TTW-MarketVolumePro:: Buy Stop Orders and IceBerg order

TTW-MarketVolumePro Stop Orders

TTW-MarketVolumePro:: Stop Orders with IceBerg orders

TTW-MarketVolumePro Stop Orders

TTW-MarketVolumePro: Buy Stop Order with Liquidity Absorption

TTW-MarketVolumePro Stop Orders

TTW-MarketVolumePro:: Stop Orders hitting IceBerg Orders

Stop Run Characteristics:

  • Stop Run or Sweep is an extreme fast move up or down
  • Mostly a 90° move which means a very short-term move (few seconds)
  • Ignited by algos based on exogenous events
  • Algos are triggering, hitting certain price levels
  • Directional price change possible

Market Velocity

In general, Market Velocity measures the intensity of trading interest using MBO data  entering a trading system. Market Velocity measure levels of order activity to indicate the intensity of trading interest and relative buy versus sell pressure.

TTW-MarketVolumePro indicates market velocity by the “steepness” of the hitBid and liftAsk indicator.
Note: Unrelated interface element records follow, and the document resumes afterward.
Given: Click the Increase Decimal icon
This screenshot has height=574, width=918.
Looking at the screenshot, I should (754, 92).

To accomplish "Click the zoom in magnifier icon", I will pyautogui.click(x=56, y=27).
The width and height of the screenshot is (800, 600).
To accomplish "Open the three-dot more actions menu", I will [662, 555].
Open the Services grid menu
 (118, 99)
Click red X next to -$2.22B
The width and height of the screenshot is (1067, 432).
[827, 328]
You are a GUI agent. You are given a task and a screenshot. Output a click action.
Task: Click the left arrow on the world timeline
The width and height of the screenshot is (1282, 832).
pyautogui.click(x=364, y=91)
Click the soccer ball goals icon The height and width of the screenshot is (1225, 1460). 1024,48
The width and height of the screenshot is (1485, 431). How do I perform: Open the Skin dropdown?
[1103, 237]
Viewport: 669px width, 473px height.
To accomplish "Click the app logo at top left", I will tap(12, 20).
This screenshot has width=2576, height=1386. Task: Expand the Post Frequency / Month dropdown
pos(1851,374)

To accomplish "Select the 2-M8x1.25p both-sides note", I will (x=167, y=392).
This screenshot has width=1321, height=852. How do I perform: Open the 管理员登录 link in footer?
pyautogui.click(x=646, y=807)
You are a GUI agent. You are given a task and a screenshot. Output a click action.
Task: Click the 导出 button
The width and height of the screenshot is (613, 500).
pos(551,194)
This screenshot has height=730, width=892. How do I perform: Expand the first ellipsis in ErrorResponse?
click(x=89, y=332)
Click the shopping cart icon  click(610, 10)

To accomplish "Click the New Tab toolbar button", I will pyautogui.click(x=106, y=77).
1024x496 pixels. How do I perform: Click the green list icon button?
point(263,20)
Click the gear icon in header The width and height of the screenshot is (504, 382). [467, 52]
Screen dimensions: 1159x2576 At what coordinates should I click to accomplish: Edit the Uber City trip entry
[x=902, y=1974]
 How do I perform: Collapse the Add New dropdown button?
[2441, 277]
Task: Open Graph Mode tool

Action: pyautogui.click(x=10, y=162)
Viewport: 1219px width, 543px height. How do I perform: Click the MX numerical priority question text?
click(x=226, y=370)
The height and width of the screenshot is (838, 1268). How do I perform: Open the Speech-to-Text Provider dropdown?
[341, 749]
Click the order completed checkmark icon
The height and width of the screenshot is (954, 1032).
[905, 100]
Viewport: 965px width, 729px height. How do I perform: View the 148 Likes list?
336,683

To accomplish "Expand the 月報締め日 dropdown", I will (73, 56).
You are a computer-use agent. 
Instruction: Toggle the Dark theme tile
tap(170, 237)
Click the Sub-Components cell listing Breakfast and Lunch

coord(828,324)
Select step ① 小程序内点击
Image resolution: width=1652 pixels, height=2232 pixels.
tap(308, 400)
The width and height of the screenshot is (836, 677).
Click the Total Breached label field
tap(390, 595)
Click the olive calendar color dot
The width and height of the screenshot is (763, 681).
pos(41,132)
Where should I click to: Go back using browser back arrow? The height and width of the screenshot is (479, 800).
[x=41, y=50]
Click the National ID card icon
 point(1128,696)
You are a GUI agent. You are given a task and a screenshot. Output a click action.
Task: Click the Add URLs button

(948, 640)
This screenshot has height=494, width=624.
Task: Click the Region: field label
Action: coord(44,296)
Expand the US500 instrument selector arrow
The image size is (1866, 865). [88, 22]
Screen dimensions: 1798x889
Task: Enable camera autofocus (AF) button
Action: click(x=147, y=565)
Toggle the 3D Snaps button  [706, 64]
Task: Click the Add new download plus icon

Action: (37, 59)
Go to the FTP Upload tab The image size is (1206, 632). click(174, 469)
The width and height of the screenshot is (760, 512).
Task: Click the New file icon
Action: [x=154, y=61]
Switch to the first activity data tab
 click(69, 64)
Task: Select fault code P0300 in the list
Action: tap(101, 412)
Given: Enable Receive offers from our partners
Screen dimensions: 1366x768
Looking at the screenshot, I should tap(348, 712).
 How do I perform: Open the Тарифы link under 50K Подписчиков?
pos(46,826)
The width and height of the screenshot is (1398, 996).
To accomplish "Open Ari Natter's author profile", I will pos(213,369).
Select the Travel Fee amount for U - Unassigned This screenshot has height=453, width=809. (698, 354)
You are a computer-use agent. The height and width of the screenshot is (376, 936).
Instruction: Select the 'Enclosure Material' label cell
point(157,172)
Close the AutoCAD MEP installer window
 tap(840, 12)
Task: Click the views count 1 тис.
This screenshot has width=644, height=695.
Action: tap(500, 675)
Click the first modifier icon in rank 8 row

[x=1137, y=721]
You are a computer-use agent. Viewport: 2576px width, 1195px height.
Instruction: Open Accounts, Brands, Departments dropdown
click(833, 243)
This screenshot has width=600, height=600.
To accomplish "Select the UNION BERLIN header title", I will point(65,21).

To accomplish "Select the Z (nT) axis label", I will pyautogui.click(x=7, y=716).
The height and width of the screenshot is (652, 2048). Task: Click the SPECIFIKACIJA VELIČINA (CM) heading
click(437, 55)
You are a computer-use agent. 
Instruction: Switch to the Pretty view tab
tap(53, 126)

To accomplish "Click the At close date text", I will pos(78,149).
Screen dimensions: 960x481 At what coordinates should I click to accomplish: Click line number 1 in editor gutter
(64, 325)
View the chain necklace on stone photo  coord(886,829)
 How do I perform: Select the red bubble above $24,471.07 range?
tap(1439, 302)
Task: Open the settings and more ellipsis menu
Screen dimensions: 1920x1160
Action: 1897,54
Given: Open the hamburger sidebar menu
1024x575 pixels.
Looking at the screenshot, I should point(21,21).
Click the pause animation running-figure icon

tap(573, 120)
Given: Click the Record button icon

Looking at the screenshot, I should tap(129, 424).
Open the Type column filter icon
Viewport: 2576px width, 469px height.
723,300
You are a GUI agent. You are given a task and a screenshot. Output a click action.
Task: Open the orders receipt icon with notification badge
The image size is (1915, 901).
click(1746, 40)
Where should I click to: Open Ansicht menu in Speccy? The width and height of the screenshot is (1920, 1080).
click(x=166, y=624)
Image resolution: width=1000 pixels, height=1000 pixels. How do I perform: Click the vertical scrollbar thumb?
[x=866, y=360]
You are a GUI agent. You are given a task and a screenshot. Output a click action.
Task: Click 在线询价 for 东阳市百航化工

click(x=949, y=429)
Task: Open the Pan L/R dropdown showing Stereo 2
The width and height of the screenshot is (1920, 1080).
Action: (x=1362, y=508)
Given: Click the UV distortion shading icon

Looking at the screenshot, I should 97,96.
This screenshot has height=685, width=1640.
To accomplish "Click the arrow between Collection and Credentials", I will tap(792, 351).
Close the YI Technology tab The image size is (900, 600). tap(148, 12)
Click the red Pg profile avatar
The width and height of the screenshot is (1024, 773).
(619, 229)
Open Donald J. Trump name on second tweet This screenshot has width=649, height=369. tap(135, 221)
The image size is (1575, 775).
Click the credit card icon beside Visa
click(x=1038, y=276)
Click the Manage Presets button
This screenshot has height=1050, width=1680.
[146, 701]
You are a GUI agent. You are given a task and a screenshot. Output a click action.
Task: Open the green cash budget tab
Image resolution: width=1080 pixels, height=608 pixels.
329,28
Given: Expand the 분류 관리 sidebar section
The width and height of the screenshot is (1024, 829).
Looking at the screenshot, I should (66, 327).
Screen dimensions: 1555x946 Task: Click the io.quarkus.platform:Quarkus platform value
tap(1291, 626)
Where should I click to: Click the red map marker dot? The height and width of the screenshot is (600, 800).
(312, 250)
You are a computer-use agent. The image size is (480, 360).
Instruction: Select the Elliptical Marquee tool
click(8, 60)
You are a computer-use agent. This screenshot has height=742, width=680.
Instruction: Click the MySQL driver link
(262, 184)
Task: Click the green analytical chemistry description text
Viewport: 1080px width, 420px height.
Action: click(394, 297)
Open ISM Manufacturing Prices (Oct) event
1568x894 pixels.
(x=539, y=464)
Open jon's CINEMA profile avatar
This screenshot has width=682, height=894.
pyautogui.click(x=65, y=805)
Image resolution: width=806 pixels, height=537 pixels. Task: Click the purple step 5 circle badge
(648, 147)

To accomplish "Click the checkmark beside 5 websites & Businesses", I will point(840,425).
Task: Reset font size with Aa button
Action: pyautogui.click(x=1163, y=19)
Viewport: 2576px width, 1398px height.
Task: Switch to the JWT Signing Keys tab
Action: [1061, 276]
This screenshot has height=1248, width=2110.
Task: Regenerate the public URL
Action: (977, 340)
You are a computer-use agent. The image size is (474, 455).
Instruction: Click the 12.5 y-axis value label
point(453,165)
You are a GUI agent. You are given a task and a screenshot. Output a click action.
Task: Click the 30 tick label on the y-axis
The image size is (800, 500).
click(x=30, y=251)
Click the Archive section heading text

Following can be derived based on the indication of market velocity:

  • Declining market velocity indicates less trading interest
  • Sideways market velocity indicates a pause in market interest
    • Mostly bottom or tops
  • Rising market velocity indicates interest in trading
    • In a selling or buying market
  • Steep velocity indicates an unusual strong market participation
    • Begin and end of a session
    • Volume Spikes
    • Stop Runs / Sweeps

Examples:

TTW-MarketVolumePro

TTW-MarketVolumePro Market Velocity

TTW-MarketVolumePro

TTW-MarketVolumePro Market Velocity

Conclusion

I am making my trading decisions solely based on what market tells me during the trading day.

Let the market speak and show you his hand!

Based on that what market offers me daily I am acting upon or not. Interpreting markets language is an important part of my life and online seminar.

Saying that, I am watching the LOB, its graphical presentation of the LOB in Bookmap, obeying external influencers like Option Market Makers and their levels. Overall market conditions are given by VIX, Nyse Issues and further important market correlations. 

TTW-MarketVolumePro measures based on Market-by-Order data every single transaction between market and limit order. Bookmap and TTW-MarketVolumePro

That’s new because now we are in the position to see where buyers come in and where seller start to trade the market down.

You are the decision maker and not the chart or the indicator.

This makes a big difference between an independent and dependent and an informed and uninformed trader.